Item coordinate data:
* * *

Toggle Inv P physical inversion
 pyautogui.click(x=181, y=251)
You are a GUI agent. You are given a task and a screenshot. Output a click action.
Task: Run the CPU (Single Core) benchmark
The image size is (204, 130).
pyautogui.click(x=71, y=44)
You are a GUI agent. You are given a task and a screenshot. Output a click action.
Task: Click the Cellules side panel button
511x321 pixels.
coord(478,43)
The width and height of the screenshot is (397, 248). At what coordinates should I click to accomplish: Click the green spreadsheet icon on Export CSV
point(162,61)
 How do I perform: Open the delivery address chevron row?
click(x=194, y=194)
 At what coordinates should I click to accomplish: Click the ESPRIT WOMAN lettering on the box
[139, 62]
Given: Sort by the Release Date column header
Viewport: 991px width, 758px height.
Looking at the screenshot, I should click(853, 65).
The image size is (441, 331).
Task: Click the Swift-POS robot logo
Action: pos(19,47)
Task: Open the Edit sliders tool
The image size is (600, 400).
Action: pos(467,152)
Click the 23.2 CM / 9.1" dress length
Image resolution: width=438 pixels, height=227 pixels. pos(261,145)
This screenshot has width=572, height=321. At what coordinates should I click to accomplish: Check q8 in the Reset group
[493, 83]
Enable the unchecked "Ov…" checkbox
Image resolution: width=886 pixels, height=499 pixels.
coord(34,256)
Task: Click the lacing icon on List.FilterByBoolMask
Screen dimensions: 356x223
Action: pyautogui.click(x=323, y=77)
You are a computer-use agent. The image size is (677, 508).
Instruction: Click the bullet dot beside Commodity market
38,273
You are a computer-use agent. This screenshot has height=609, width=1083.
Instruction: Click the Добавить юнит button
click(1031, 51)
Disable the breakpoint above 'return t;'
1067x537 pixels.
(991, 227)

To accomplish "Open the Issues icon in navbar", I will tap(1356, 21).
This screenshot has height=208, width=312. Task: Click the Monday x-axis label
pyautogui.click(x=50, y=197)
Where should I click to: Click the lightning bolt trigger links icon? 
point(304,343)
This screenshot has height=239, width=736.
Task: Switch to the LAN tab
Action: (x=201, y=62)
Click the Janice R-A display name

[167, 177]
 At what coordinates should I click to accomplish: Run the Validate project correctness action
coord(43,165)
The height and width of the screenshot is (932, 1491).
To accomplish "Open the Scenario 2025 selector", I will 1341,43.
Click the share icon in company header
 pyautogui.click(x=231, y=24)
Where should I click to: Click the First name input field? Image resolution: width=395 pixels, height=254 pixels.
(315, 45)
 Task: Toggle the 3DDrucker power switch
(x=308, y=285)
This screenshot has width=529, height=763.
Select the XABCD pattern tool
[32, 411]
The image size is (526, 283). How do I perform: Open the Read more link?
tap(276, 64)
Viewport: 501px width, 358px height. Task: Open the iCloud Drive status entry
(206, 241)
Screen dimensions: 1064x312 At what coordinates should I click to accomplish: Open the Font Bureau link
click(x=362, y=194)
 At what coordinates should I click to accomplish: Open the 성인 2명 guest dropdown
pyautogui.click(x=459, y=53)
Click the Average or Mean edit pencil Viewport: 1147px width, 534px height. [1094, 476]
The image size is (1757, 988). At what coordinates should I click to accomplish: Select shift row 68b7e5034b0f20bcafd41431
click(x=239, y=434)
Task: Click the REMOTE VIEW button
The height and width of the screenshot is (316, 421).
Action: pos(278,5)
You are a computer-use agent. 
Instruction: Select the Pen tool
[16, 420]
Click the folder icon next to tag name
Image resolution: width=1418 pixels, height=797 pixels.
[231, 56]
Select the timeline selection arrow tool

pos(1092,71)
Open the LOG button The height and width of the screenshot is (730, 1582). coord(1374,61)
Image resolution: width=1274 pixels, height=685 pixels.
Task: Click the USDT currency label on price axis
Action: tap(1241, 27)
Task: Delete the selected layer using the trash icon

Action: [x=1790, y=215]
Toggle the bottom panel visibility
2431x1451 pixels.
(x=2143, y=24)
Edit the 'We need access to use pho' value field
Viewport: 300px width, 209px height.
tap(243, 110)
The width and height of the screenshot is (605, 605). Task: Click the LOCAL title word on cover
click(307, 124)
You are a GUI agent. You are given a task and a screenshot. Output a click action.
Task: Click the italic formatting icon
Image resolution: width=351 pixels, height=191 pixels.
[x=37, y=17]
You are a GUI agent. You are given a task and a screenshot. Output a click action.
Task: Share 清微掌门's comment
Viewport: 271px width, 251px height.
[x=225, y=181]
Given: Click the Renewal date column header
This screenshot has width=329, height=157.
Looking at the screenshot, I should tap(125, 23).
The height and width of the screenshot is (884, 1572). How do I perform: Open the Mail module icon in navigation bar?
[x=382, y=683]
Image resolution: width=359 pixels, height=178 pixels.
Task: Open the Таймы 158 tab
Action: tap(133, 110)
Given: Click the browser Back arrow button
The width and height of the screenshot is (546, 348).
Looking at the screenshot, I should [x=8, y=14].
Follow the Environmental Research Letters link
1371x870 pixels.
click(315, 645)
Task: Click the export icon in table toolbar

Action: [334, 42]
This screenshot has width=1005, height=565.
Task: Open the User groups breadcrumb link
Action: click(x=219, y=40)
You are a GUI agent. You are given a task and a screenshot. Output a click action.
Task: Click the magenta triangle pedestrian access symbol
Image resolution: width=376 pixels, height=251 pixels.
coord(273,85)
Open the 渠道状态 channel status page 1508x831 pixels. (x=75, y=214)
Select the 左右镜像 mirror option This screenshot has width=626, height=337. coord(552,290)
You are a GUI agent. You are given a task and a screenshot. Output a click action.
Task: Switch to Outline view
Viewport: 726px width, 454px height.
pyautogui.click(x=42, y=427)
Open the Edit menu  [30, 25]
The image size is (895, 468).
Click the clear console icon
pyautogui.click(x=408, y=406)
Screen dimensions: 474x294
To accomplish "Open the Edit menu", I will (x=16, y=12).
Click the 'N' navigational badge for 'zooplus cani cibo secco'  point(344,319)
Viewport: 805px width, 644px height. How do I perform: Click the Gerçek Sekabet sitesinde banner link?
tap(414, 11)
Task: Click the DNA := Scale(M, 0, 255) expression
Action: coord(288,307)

* * *

Gather every line above that contains the word "label", and copy each one in full.

■ Reply:
This screenshot has height=208, width=312. Task: Click the Monday x-axis label
Task: Click the USDT currency label on price axis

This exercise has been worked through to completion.